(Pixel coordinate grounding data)
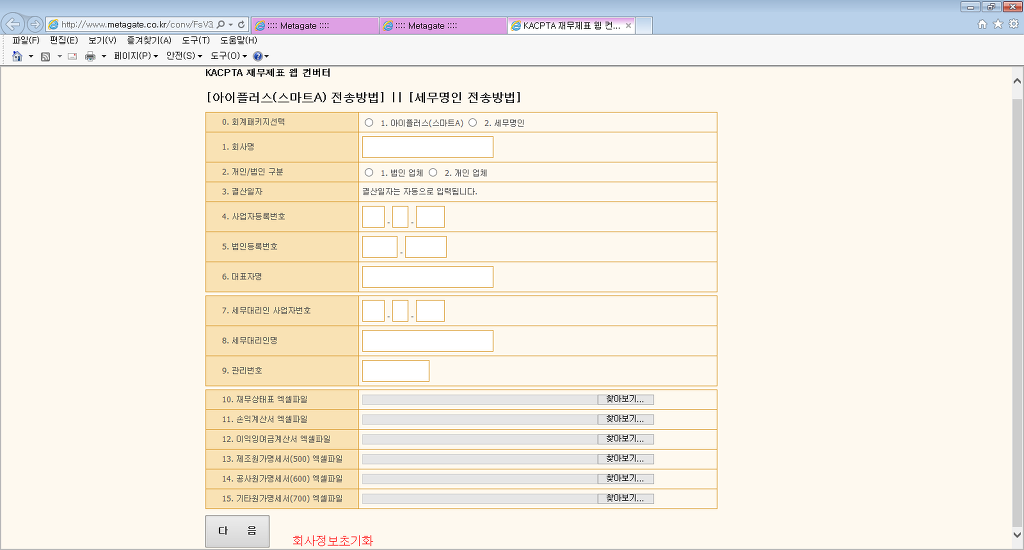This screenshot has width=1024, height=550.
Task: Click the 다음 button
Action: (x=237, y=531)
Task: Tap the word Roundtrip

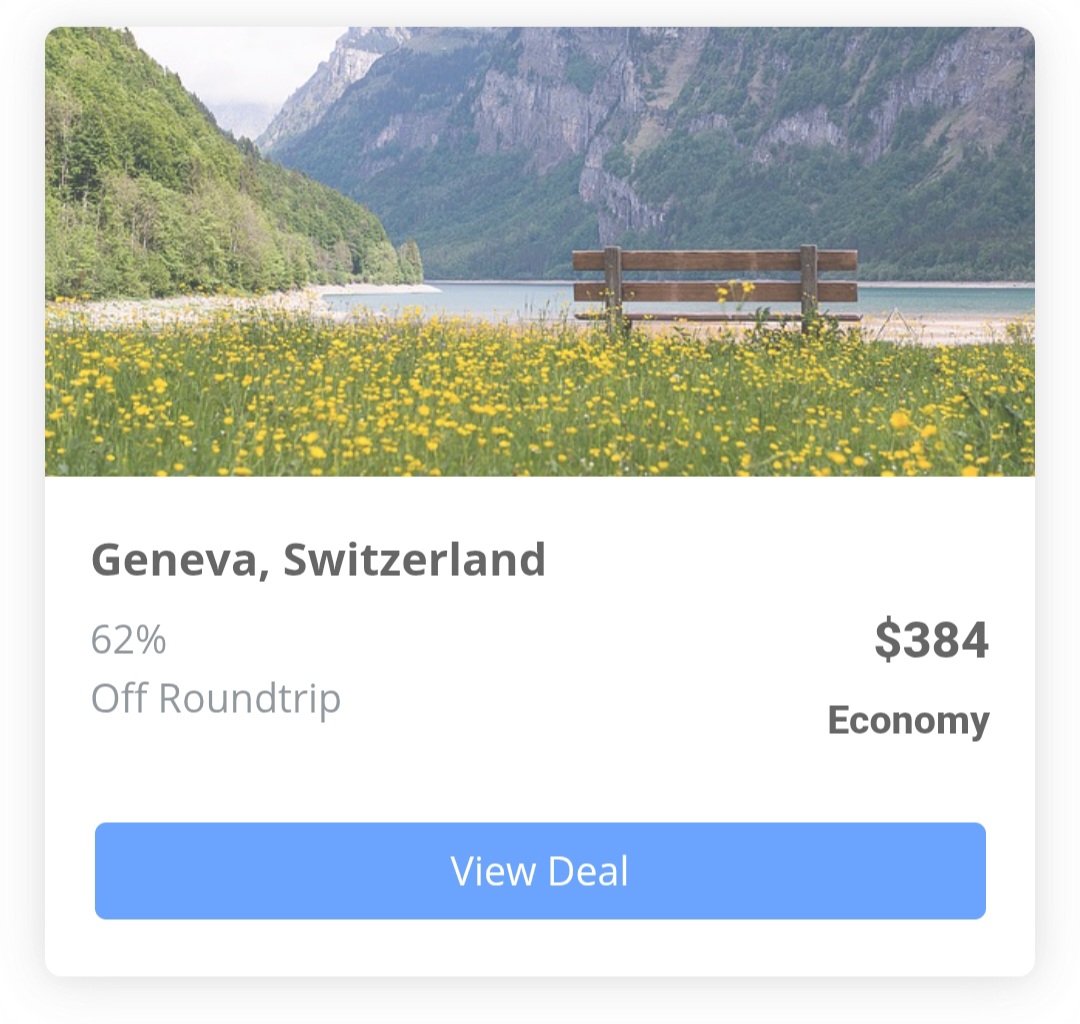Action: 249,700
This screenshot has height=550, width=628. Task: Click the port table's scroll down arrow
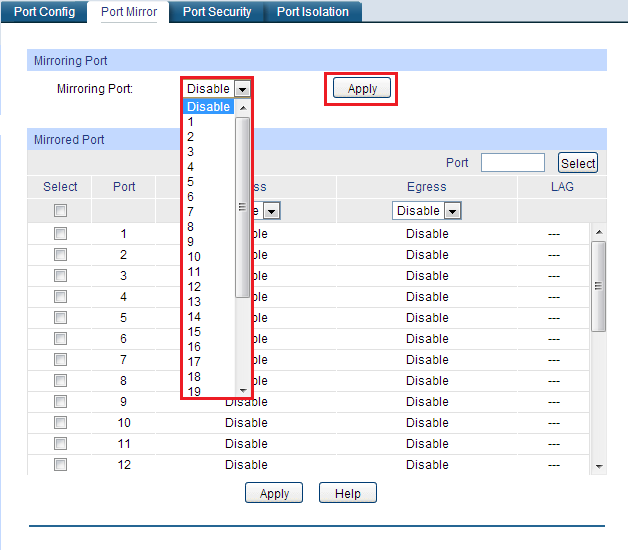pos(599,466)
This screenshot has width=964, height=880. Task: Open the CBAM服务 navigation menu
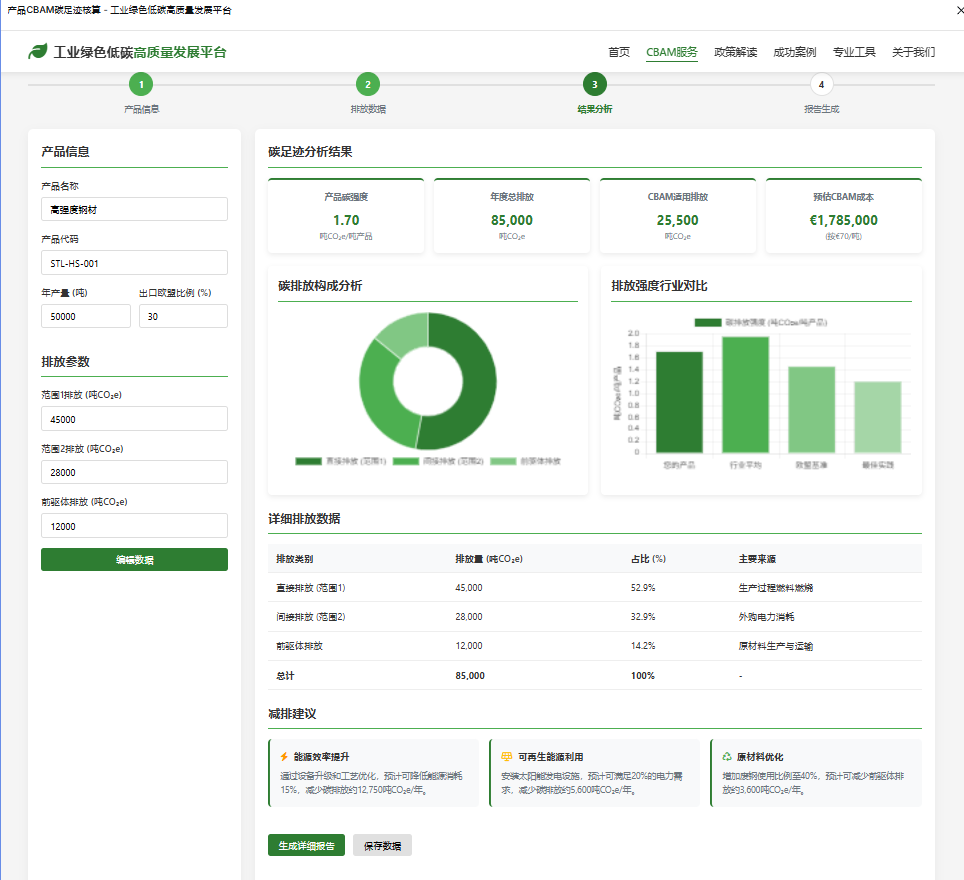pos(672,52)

__WHAT YOU WILL DO__. With pictures omitted, restate word for word every line above from the one containing "This screenshot has height=550, width=628." to the end of the entries.

__TASK RESULT__.
This screenshot has height=550, width=628. Task: Click the port table's scroll down arrow
pos(599,466)
This screenshot has width=964, height=880. Task: Open the CBAM服务 navigation menu
pos(672,52)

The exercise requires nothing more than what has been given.